What you will do: Write out exactly the lines running from the line that includes "Screen dimensions: 1200x455" to the end of the data, both ends included, and nothing besides.

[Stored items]
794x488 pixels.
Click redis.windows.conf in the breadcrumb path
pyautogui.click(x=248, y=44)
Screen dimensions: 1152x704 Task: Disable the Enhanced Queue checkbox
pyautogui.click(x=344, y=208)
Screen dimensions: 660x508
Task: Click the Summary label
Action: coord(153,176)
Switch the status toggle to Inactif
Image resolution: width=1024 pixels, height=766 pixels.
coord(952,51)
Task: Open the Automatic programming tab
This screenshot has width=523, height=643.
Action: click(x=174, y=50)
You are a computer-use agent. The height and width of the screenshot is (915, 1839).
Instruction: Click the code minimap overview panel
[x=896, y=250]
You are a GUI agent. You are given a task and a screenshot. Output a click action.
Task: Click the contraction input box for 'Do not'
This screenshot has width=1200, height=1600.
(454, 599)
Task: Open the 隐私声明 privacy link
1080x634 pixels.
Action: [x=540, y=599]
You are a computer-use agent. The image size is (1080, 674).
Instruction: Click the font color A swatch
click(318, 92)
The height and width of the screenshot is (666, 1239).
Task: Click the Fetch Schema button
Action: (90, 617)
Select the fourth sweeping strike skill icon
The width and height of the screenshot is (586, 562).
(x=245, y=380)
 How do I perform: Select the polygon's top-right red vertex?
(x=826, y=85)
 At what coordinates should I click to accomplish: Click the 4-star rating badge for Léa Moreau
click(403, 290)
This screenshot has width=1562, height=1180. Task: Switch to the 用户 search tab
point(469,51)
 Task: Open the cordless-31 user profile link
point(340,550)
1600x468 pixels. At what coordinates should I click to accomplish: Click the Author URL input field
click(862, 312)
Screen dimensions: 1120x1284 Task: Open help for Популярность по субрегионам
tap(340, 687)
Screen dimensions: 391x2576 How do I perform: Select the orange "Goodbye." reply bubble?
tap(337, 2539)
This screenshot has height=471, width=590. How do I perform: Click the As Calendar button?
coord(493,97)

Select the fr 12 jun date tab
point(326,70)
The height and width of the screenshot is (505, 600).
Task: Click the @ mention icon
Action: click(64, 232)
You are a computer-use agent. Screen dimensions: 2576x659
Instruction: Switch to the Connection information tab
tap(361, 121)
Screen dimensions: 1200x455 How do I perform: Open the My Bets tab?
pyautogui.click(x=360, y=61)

Solution to this task:
Screen dimensions: 1200x455 How do I perform: Open the My Bets tab?
pyautogui.click(x=360, y=61)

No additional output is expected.